EXERCISE: For each statement, say whether the calculus thread agrees with it, answering yes or no and quoting the words from the thread that settle it. 1. Both sides of the equation get divided by x. 2. The u-substitution sets u equal to 1+y^6. 3. The +C may be left off.

PROVIDED PASSAGE:
Question

help calculus @vocaloid

Answer 1

@Vocaloid

Answer 2

have 5 questions could you help please?

Answer 3

@Ultrilliam

Answer 4

The trick is to separate out the x and y variables
get the y and dy terms together, and the x and dx terms together like so
\[\large y^{\prime} = \frac{1+y^6}{xy^5}\]
\[\large \frac{dy}{dx} = \frac{1+y^6}{xy^5}\]
\[\large xy^5 dy = (1+y^6)dx \ {\color{blue}{\text{Cross multiply}}}\]
\[\large y^5 dy = \frac{(1+y^6)dx}{x} \ {\color{blue}{\text{Divide both sides by x}}}\]
\[\large \frac{y^5}{1+y^6}dy = \frac{dx}{x} \ {\color{blue}{\text{Divide both sides by} 1+y^6}}\]
\[\large \frac{y^5}{1+y^6}dy = \frac{1}{x}dx\]

Answer 5

Then you apply the integral operation to both sides
\[\large \frac{y^5}{1+y^6}dy = \frac{1}{x}dx\]
\[\large \int\frac{y^5}{1+y^6}dy = \int\frac{1}{x}dx\]
To find the integral of \(\large \frac{y^5}{1+y^6}\), you'll use u-substitution with u = 1+y^6, so du/dy = 6y^5 leading to du/6 = y^5*dy. So \(\large \displaystyle \int\frac{y^5}{1+y^6}dy = \int\frac{du/6}{u}\). I'l let you finish up.

The integral of 1/x is the natural log of x. Don't forget about the +C. However, the +C will be replaced with some fixed number after you use the fact that y(1) = 1 which is the same as saying x = 1 and y = 1 pair up together.

Answer 6

got it lol 2 more questions?

DATA SHOWN:
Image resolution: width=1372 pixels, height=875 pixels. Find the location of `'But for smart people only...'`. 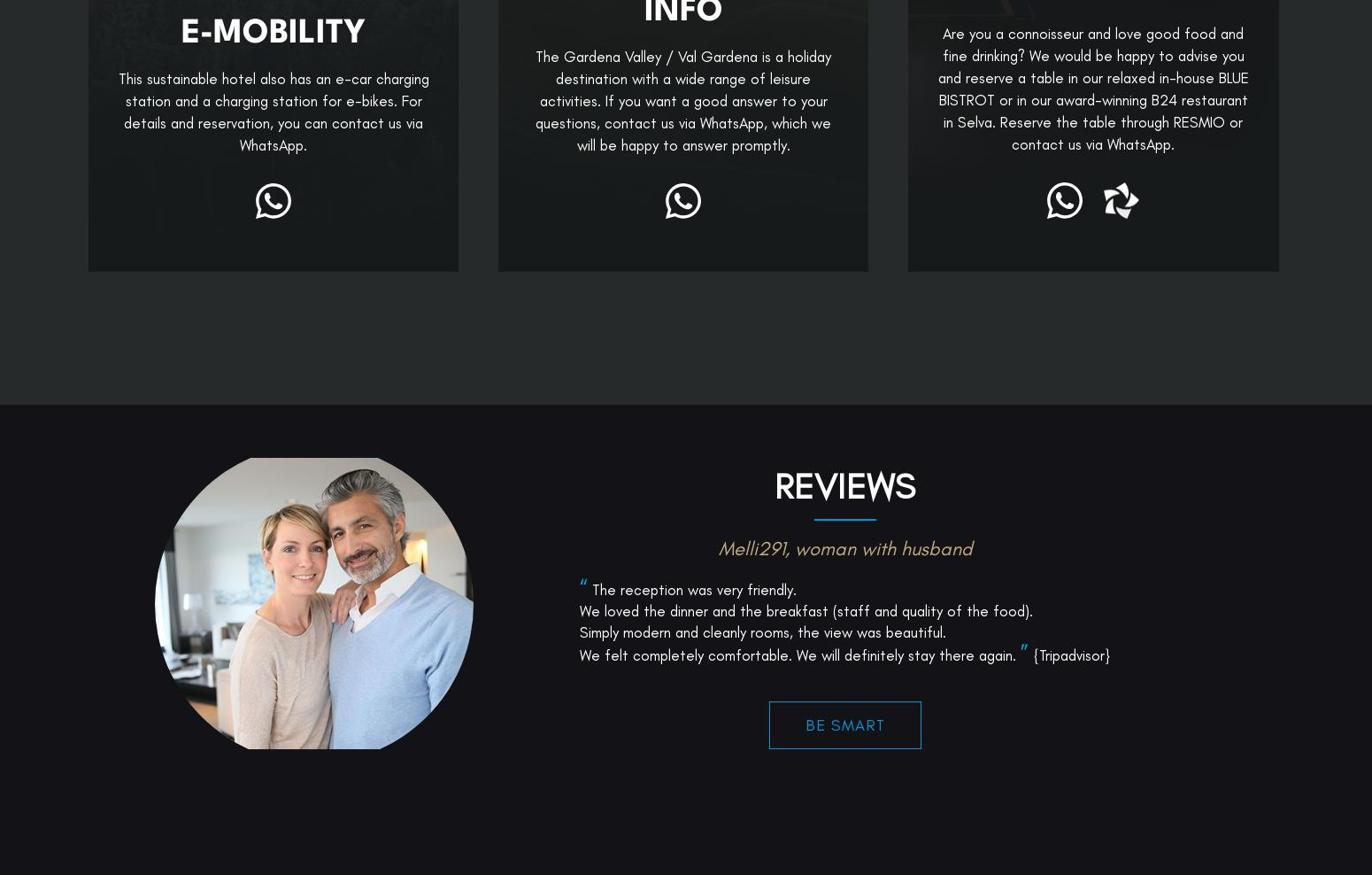

'But for smart people only...' is located at coordinates (668, 781).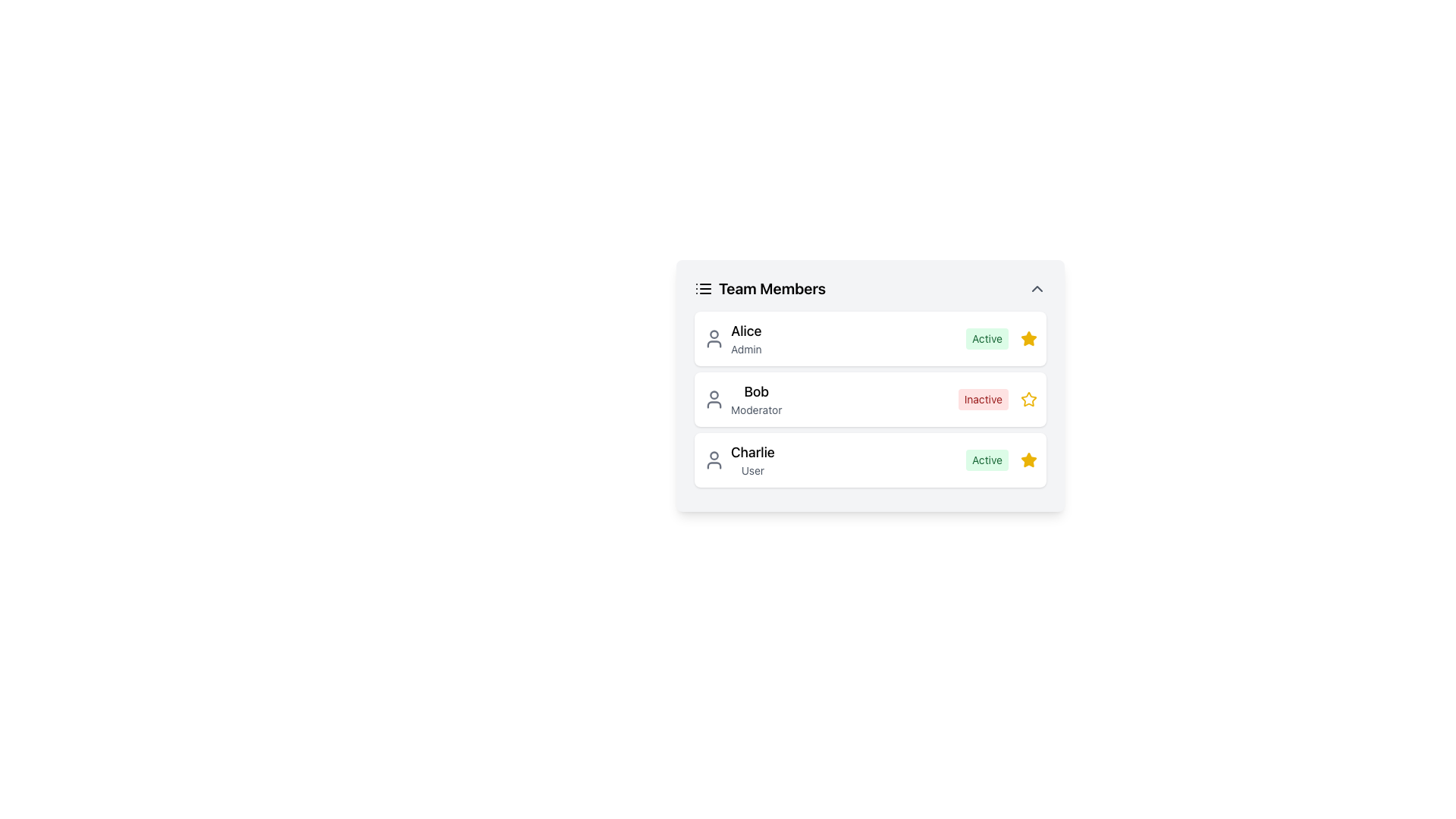 Image resolution: width=1456 pixels, height=819 pixels. Describe the element at coordinates (760, 289) in the screenshot. I see `the Label or Heading with an Icon that serves as the title for the team members section` at that location.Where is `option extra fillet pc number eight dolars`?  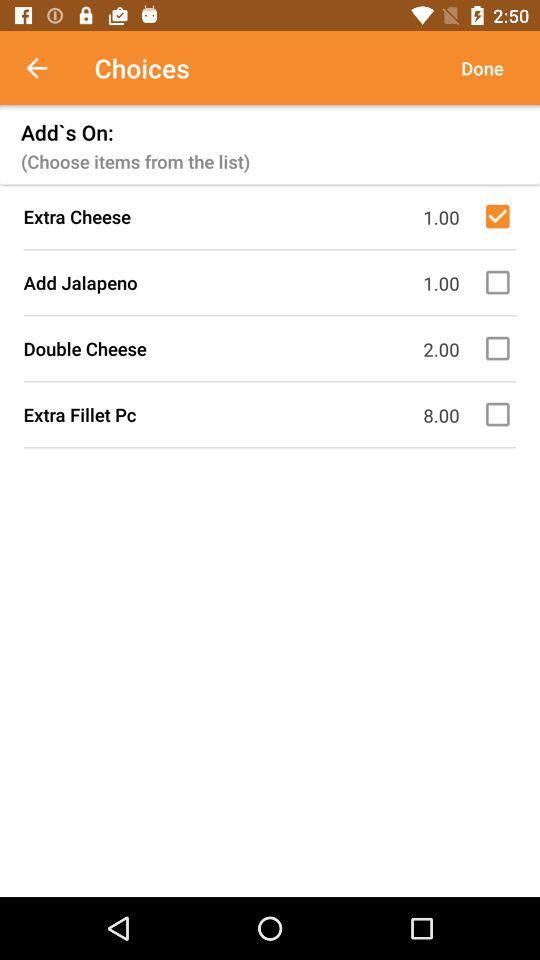 option extra fillet pc number eight dolars is located at coordinates (500, 413).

FINAL RESULT:
1. Yes: "Divide both sides by x"
2. Yes: "you'll use u-substitution with u = 1+y^6"
3. No: "Don't forget about the +C."